Here the defendant offered evidence of facts and circumstances tending to show the reasonableness of the reduction, its uniformity, and that the sales manager was sent out from the home office to carry out such a policy and that his call upon plaintiff was a result thereof. From a standpoint of practical consideration, we think the jury should have had the benefit of such explanatory evidence. Plaintiff testified that he learned of the reduction to 5 per cent, at a meeting at the home office in Lynchburg, but that Easley thereafter told him that rule would not apply to him. ' This Easley emphatically denies. As having a tendency to show whether or not such a conversation took place, we think it was competent to show that this basis of compensation was fixed by defendant’s board of directors, and that Easley had no authority over the same. Moore v. Oneonta Motor Co., 223 Ala. 510, 137 So. 301; People’s Bank & Trust Co. v. Walthall, 200 Ala. 122, 75 So. 570.

It is not a question of Easley’s binding authority in fact, but evidence tending to show his lack of authority in this respect should have gone to the jury to be weighed by them in determining whether or not he (the sales manager) acted beyond his authority, and made such agreement with plaintiff. Easley testified that from September, 1917, to the time of plaintiff’s severance of relationship with the company in March, 1926, the ledger sheets offered in evidence 'showed he had received 5 per cent, on net shipments. While it might be apparent from his other testimony as a logical sequence, and the ruling not constitute error to reverse, yet we think the witness should have been permitted to state that what the ledger thus disclosed was in accordance with the agreement had at the hotel in Birmingham in the early part of 1917. And like observations are applicable to the ruling excluding the statement of the witness Easley that the ledger leaves show that after September, he was credited with 5 per c.ent. commissions, which plainly, appears.
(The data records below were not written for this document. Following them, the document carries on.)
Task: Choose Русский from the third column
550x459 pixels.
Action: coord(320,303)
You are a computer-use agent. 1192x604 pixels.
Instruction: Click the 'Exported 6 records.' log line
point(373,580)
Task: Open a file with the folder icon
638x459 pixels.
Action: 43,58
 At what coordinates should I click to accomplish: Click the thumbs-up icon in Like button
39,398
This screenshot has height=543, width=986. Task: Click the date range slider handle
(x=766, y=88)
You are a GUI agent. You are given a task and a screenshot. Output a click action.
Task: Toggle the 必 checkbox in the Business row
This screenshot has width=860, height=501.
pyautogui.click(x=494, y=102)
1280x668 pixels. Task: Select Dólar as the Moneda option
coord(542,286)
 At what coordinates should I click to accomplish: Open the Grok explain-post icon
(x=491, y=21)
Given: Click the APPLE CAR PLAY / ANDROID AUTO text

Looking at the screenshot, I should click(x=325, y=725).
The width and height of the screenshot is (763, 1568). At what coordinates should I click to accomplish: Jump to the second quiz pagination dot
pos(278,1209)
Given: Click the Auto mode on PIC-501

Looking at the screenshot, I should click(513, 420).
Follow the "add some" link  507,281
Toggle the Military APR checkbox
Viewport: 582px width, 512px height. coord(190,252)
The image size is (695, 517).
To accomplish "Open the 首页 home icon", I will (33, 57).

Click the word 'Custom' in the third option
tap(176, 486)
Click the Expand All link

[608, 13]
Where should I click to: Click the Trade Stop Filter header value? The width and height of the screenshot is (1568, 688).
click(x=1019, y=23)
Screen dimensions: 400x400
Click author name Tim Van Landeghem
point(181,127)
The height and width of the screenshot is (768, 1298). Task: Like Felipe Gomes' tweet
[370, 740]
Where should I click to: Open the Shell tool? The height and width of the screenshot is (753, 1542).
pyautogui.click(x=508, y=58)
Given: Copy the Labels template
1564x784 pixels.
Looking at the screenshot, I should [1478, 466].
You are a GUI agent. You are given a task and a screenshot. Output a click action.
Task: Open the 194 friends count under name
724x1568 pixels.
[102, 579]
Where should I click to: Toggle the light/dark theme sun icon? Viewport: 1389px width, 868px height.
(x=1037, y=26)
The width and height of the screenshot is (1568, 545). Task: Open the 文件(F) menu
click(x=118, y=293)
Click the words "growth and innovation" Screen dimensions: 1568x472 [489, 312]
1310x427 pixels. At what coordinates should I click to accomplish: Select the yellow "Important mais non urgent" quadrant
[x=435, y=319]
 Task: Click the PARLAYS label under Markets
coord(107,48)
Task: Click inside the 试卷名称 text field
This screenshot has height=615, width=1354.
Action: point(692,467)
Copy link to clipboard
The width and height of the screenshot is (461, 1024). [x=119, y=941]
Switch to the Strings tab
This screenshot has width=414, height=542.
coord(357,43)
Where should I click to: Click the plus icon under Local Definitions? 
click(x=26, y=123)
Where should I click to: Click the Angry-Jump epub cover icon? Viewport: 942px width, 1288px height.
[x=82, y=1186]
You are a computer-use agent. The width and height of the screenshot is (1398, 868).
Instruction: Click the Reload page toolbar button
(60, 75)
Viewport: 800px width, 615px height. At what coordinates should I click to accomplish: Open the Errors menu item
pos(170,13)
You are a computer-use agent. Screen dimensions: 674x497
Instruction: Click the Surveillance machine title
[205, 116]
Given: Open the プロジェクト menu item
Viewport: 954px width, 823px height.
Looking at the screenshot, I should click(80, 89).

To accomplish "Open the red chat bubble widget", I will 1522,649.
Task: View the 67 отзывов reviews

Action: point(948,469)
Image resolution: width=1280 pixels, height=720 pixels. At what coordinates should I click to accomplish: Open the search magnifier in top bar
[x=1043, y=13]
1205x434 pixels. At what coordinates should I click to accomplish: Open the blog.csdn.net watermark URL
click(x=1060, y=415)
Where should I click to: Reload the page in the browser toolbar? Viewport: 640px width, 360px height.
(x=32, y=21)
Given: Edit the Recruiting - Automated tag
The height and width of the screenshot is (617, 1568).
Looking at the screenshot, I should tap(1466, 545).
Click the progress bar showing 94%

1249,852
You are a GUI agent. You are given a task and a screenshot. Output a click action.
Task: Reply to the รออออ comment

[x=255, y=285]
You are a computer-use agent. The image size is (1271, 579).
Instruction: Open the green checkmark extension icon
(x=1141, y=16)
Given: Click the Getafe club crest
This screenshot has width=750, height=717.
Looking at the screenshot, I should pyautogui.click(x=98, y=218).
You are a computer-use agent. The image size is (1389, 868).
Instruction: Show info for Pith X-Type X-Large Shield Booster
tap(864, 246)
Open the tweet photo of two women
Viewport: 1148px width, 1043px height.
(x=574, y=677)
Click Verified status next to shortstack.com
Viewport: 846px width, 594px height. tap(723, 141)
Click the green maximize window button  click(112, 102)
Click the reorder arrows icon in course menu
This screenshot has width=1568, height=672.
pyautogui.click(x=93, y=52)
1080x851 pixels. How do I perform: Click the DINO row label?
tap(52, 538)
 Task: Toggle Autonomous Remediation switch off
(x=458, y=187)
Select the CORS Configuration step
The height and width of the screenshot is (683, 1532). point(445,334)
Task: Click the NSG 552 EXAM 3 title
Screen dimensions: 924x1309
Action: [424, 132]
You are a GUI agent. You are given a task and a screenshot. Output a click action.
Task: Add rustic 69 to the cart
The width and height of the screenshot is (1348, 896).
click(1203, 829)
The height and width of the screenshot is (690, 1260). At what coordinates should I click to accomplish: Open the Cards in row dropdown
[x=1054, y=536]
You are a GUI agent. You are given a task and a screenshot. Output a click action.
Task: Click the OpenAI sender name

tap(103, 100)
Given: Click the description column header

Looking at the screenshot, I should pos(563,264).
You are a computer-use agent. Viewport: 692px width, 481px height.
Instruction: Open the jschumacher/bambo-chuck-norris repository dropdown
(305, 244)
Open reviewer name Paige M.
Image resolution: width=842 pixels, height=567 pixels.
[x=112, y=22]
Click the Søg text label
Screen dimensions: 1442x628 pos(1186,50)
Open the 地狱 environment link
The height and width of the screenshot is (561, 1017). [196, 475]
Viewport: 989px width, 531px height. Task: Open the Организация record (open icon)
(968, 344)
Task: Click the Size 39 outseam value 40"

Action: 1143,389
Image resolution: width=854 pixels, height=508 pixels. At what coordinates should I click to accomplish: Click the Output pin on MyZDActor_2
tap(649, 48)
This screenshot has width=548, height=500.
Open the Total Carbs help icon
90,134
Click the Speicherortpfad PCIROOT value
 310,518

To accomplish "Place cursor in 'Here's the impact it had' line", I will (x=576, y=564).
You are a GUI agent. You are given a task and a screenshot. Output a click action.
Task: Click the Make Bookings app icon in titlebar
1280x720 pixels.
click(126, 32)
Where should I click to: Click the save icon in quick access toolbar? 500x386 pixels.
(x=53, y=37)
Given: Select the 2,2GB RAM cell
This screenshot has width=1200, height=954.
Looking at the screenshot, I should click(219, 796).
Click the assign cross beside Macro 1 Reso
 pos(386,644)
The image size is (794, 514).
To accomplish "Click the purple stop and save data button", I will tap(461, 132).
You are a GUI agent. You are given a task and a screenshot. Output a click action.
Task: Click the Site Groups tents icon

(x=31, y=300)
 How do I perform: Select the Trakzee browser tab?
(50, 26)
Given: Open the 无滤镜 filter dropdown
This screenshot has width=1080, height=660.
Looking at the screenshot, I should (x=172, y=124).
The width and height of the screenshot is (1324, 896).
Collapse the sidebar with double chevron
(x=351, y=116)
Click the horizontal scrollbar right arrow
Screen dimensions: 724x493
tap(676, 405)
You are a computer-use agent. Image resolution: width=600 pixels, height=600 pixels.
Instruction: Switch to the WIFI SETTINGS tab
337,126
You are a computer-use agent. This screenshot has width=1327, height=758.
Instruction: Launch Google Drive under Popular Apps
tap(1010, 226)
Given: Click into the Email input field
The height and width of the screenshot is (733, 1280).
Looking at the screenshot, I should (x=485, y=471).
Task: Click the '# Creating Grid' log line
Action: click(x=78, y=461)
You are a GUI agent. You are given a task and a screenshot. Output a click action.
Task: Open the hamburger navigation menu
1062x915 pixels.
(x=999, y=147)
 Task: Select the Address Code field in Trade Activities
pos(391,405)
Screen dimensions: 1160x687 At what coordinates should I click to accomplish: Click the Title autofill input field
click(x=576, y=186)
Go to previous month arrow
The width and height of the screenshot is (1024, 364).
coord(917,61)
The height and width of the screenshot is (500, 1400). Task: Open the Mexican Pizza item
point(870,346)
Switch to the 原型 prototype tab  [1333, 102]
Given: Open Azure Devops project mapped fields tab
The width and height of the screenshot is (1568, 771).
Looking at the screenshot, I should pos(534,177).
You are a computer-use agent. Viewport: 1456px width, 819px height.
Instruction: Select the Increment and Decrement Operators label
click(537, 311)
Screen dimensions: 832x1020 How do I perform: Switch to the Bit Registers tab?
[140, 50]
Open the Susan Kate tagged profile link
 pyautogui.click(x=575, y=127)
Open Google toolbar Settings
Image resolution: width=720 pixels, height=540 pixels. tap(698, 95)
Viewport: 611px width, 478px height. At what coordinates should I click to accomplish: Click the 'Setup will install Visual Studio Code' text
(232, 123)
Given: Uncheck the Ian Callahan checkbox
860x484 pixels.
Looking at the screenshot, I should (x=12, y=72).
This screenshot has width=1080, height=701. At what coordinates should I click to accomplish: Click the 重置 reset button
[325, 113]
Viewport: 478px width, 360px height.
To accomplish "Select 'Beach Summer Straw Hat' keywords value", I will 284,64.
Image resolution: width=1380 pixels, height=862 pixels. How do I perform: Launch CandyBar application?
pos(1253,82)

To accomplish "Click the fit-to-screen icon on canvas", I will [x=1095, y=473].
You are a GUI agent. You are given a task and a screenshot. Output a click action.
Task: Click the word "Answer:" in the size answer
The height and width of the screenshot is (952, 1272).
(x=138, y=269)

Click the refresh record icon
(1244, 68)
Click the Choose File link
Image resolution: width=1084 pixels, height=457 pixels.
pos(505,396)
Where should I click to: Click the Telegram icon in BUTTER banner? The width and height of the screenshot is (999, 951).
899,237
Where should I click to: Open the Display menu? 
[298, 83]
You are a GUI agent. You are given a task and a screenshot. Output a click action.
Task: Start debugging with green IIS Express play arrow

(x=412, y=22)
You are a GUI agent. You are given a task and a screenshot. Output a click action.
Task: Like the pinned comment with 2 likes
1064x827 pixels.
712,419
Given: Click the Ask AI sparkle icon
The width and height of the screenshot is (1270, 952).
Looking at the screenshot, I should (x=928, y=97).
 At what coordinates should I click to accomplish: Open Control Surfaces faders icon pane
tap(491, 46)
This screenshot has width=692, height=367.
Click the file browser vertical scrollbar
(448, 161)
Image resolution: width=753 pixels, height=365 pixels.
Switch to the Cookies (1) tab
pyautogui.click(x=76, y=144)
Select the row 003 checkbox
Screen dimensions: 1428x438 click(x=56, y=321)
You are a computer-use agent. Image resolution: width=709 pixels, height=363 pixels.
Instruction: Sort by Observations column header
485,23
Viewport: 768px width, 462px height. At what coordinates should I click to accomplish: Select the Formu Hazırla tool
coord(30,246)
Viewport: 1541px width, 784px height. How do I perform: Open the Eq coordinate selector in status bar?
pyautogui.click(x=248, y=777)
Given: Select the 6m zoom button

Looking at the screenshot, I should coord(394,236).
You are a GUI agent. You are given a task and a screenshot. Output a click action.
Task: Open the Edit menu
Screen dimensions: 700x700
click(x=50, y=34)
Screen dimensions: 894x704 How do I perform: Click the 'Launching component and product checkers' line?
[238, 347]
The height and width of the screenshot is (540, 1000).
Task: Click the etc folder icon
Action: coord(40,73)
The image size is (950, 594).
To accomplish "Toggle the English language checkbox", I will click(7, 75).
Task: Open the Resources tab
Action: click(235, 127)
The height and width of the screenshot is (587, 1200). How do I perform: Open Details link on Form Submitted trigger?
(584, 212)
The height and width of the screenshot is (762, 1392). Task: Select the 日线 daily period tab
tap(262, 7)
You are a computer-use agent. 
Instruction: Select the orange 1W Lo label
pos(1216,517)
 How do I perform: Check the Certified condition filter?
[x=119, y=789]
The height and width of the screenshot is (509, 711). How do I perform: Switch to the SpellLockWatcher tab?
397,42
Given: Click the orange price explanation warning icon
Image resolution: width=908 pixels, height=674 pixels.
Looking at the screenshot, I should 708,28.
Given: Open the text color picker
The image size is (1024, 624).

To the argument of counsel for appellant upon the above-noted assignments of error, appellee replies only that as plaintiff was entitled to a directed verdict in his favor, all such errors, if any, would not work a reversal of the case. The argument is rested upon the theory that a special idea of modification should have been filed’ (citing Moore v. Williamson, 213 Ala. 274, 104 So. 645, 42 A. L. R. 981), and that in the absence of such plea, the evidence, though conflicting, was not for submission to the jury. But we need not stop to inquire as to the correctness of this insistence, for the reason the case was tried upon the theory that a modification vel non by parol of the written contract was the sole controlling issue of fact for the jury’s determination as evidenced by the proof offered, without objection, by both plaintiff and defendant upon that issue of fact, and the instructions of the court to the jury in the oral charge as well as charges given upon request. And, indeed, it was treated by all parties as the only issue of fact in the case, and evidence relating thereto was admitted without objection.

It appearing therefore that the cause was tried upon the theory that the defense interposed was properly presented under the pleas of the general issue and payment, and the trial Qourt in disposing of the case having so considered the defense thus tendered and submitted the issue to the jury, on appeal this court will treat the issue likewise and as in all manher correctly presented. This is in accord with the uniform ruling. The cases are in entire harmony upon this question. Kirby v. Davis, 210 Ala. 192, 97 So. 655; Richmond & Danville R. Co. v. Farmer, 97 Ala. 141, 12 So. 86; Alverson v. Floyd, 219 Ala. 68, 121 So. 55; Thomas v. Barnes, 219 Ala. 652, 123 So. 18; Seaboard Air Line Ry. Co. v. Lowe, 223 Ala. 542, 137 So. 448; Dillworth v. Holmes Furniture & Vehicle Co., 15 Ala. App. 340, 73 So. 288; Dixie Fertilizer Co. v. Teasley, 14 Ala. App. 283, 69 So. 988.

The conclusion having been reached that error intervened on the trial of the cause, a consideration of the motion for a new trial, made the subject of separate brief, is properly pretermitted.

For the errors indicated, let the judgment be reversed.

Reversed and remanded.

ANDERSON, C. J., and BOULDIN and FOSTER, JJ., concur.